En 1848, au début la Seconde République, l’artiste se met à la peinture. Fervent républicain, sa toile La République nourrissant ses enfants et les instruisant est parmi les finalistes d’un concours de peinture. Des commandes officielles s’ensuivent et il participe au Salon avec Le Meunier, son fils et l’âne. Mais après des premiers mois utopiques, le climat politique et social se dégrade. Il revient à la caricature et crée en 1851 la statue de « Ratapoil », personnage préfigurant le coup d’État de Louis-Napoléon en décembre de la même année.

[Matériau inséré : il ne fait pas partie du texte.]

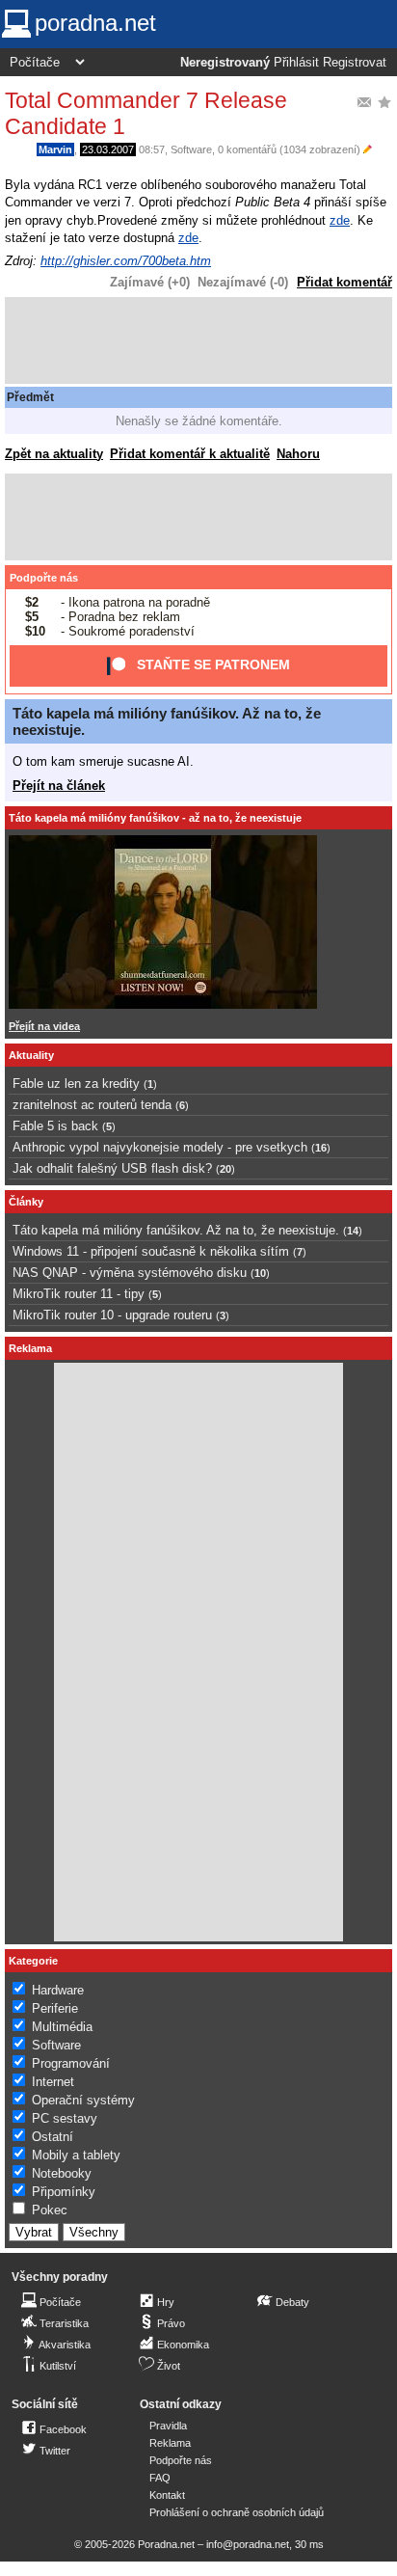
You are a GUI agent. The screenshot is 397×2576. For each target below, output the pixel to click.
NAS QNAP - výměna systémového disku (130, 1272)
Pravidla (168, 2425)
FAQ (160, 2477)
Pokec (49, 2210)
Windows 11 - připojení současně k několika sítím (151, 1251)
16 (321, 1147)
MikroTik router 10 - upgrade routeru (112, 1315)
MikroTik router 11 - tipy (79, 1294)
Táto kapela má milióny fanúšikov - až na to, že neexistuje (155, 818)
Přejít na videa (44, 1026)
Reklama (170, 2443)
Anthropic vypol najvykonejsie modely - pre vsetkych (160, 1147)
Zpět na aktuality (54, 454)
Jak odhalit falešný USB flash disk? (112, 1168)
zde (340, 220)
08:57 (152, 149)
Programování (71, 2063)
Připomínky (63, 2191)
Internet (53, 2081)
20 (225, 1169)
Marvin (55, 149)
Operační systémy (83, 2100)
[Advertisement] (198, 340)
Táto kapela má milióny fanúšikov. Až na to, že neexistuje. (176, 1230)
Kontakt (167, 2495)
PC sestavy (64, 2118)
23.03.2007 (108, 149)
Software (191, 149)
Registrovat (354, 62)
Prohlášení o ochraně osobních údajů (236, 2512)
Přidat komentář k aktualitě (190, 454)
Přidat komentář (344, 282)
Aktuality (31, 1055)
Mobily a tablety (76, 2155)
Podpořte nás (44, 577)
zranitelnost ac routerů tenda (92, 1105)
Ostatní (52, 2136)
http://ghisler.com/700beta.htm (125, 261)
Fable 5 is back (55, 1126)
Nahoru (298, 454)
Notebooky (62, 2173)
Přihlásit (296, 62)
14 (352, 1230)
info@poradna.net (247, 2544)
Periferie (55, 2008)
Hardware (58, 1990)
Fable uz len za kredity (76, 1083)
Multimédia (62, 2027)
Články (26, 1201)
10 (260, 1273)
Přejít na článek (59, 785)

Le renversement de la République et l’avènement du Second Empire ne le gênent pas pour peindre, au contraire ! Il se lie d’amitié avec les peintres de Barbizon, Camille Corot, Jean-François Millet et Théodore Rousseau. Son style évolue, préfigurant les impressionnistes. Cette activité de peintre et de sculpteur ne l’empêche pas de continuer à publier de nombreuses lithographies dans les journaux. C’est un travailleur acharné, toujours inspiré.
« Daumier a quelques rapports avec Molière. Comme lui, il va droit au but. L’idée se dégage d’emblée. On regarde, on a compris »

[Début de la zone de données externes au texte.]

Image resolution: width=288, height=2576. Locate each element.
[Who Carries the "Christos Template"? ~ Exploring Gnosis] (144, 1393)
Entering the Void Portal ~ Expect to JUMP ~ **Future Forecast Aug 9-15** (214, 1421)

Charles BAUDELAIRE (1821-1867), Curiosités esthétiques ; L’art romantique et autres œuvres critiques. VII. Quelques caricaturistes français en 1857
Bel hommage du génie au génie : « Je veux parler maintenant de l’un des hommes les plus importants, je ne dirai pas seulement de la caricature, mais encore de l’art moderne, d’un homme qui, tous les matins, divertit la population parisienne, qui, chaque jour, satisfait aux besoins de la gaieté publique et lui donne sa pâture. Le bourgeois, l’homme d’affaires, le gamin, la femme, rient et passent souvent, les ingrats ! sans regarder le nom. Jusqu’à présent les artistes seuls ont compris tout ce qu’il y a de sérieux là-dedans, et que c’est vraiment matière à une étude. On devine qu’il s’agit de Daumier. »
Se consacrant tout entier à la peinture et à la sculpture en 1860, Daumier ne peut en vivre. Il réintègre Le Charivari en décembre 1863. En 1865, il quitte Paris pour vivre avec sa femme à Valmondois (Val-d’Oise) dans une maison au centre du village mise à sa disposition par Corot sur l’insistance d’un ami sculpteur. Mais sa vue baisse, les problèmes financiers s’accumulent. En 1871, il publie des lithographies particulièrement sombres sur la guerre avec la Prusse. Ses dernières lithos paraissent dans Le Charivari en 1872. En 1877, il reçoit une pension de l’État.
Avril 1878, une rétrospective de ses œuvres est organisée par la galerie Durand-Ruel (marchand d’art promoteur des impressionnistes) et présidée par Victor Hugo (véritable monument vivant). Devenu complètement aveugle, Daumier ne vient pas. Le public non plus… La BNF est dépositaire de ses quelque 4000 caricatures. En 2008, une rétrospective de 200 titres montre la modernité, l’originalité de l’artiste rebelle et grinçant. Surnommé le « Michel-Ange de la caricature », il restera dans les esprits comme un dessinateur de presse.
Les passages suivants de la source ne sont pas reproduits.